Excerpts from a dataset
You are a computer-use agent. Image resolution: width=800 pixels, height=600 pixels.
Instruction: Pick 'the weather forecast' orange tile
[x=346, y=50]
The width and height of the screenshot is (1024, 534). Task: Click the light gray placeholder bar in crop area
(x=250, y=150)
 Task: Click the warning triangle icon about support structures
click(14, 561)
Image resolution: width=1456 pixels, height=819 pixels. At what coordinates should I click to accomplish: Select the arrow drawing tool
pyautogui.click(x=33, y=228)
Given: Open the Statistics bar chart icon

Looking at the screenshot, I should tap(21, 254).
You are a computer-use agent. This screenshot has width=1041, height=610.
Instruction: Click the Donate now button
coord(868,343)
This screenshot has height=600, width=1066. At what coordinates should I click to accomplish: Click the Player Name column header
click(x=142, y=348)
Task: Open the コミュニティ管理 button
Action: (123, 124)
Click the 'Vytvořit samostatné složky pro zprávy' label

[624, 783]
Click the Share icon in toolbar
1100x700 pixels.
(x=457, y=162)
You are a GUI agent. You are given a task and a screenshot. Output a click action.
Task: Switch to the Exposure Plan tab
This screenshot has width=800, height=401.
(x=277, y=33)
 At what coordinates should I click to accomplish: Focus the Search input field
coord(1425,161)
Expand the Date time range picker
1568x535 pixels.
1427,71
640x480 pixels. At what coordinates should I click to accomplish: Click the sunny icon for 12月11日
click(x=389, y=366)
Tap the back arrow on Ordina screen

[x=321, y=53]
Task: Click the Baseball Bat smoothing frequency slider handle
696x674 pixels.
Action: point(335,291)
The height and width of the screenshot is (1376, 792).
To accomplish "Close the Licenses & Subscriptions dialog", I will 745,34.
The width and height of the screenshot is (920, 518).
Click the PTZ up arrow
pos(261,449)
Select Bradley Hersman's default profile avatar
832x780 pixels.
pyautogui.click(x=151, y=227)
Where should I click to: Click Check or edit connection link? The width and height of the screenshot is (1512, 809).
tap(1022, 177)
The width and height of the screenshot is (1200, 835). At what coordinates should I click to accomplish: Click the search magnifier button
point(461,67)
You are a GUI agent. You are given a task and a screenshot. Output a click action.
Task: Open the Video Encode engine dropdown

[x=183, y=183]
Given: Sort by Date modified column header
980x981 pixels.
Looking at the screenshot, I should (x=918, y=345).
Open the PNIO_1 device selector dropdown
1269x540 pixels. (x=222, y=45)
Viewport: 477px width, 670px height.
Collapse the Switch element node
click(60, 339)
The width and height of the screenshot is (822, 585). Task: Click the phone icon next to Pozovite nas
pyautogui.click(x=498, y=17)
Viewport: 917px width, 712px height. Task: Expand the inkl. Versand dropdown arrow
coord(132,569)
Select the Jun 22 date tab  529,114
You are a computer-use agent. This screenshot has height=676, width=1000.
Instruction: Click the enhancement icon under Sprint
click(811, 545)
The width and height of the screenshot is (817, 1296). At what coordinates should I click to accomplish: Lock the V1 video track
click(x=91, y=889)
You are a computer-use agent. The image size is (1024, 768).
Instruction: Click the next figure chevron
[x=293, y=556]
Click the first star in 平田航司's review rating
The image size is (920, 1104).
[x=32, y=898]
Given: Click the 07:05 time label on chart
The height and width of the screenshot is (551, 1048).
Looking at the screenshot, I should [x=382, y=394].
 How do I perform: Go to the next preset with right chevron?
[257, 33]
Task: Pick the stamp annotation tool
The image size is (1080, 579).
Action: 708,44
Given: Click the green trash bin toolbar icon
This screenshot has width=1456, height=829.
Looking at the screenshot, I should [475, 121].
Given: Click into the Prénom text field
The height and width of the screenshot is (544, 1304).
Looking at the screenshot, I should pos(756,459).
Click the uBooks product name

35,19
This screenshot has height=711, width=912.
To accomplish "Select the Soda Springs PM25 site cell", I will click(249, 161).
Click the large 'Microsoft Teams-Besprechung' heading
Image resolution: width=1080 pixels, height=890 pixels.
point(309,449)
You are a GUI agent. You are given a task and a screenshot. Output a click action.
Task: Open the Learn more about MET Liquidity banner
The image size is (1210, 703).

■ **About this task**
Look above for the line with "has width=1041, height=610." and the line with "Select Bradley Hersman's". Retype those two lines and every line between them exactly, adding nothing.

■ **Solution for this exercise**
You are a computer-use agent. This screenshot has width=1041, height=610.
Instruction: Click the Donate now button
coord(868,343)
This screenshot has height=600, width=1066. At what coordinates should I click to accomplish: Click the Player Name column header
click(x=142, y=348)
Task: Open the コミュニティ管理 button
Action: (123, 124)
Click the 'Vytvořit samostatné složky pro zprávy' label

[624, 783]
Click the Share icon in toolbar
1100x700 pixels.
(x=457, y=162)
You are a GUI agent. You are given a task and a screenshot. Output a click action.
Task: Switch to the Exposure Plan tab
This screenshot has width=800, height=401.
(x=277, y=33)
 At what coordinates should I click to accomplish: Focus the Search input field
coord(1425,161)
Expand the Date time range picker
1568x535 pixels.
1427,71
640x480 pixels. At what coordinates should I click to accomplish: Click the sunny icon for 12月11日
click(x=389, y=366)
Tap the back arrow on Ordina screen

[x=321, y=53]
Task: Click the Baseball Bat smoothing frequency slider handle
696x674 pixels.
Action: point(335,291)
The height and width of the screenshot is (1376, 792).
To accomplish "Close the Licenses & Subscriptions dialog", I will 745,34.
The width and height of the screenshot is (920, 518).
Click the PTZ up arrow
pos(261,449)
Select Bradley Hersman's default profile avatar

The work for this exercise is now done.